Assignment
Leaving out all images, return the entries below exactly.

Material for the task
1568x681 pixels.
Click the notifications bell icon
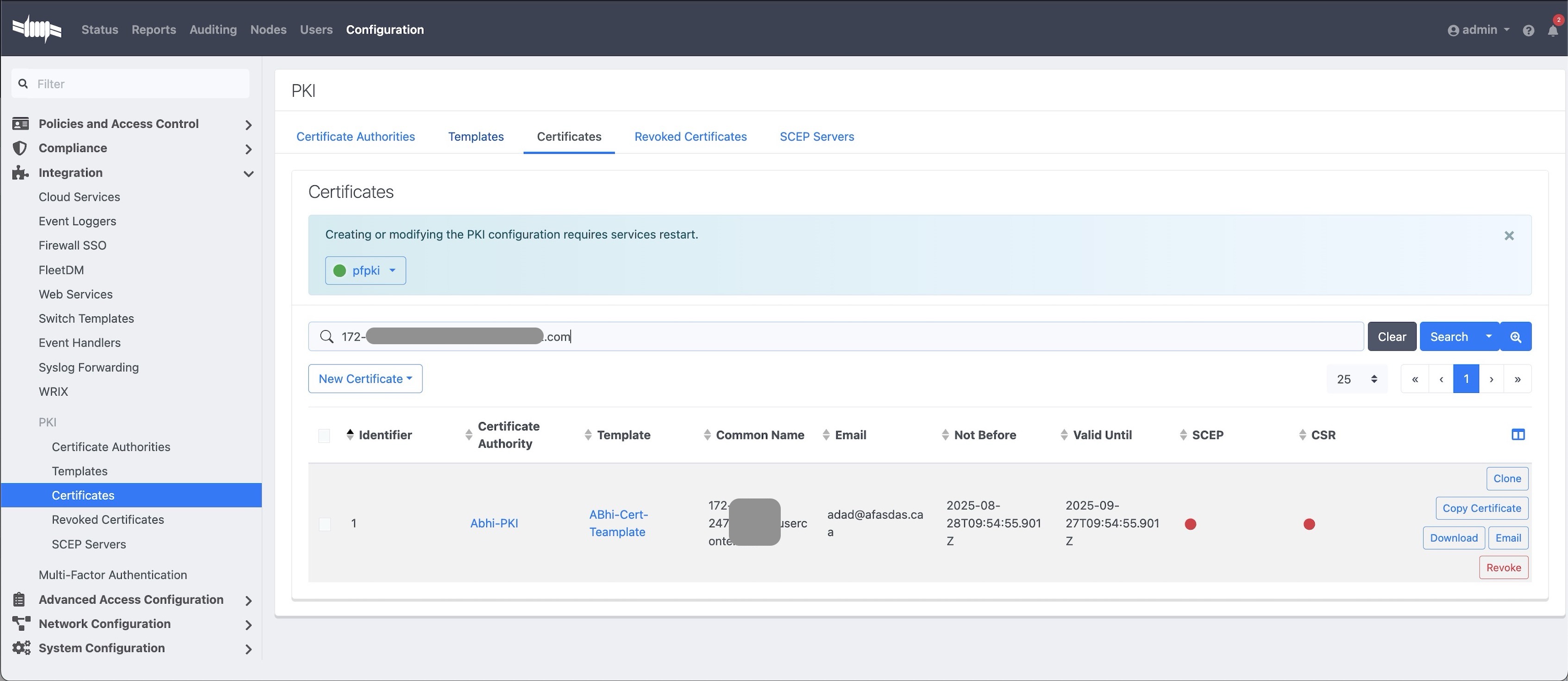[1553, 30]
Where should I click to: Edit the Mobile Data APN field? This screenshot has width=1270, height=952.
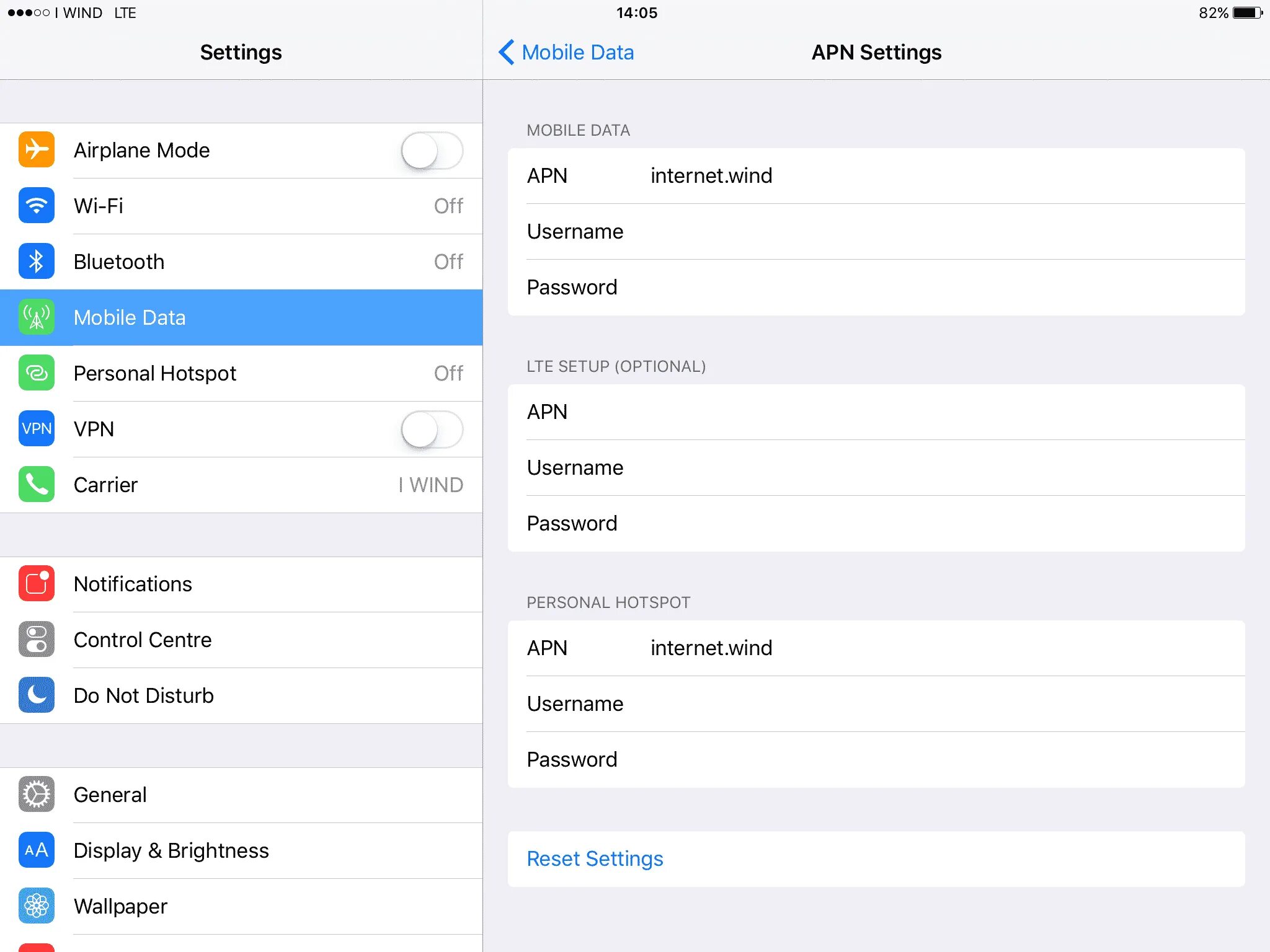pyautogui.click(x=868, y=176)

Expected answer
1568x681 pixels.
Click the notifications bell icon
[1553, 30]
Where should I click to: Edit the Mobile Data APN field? This screenshot has width=1270, height=952.
pyautogui.click(x=868, y=176)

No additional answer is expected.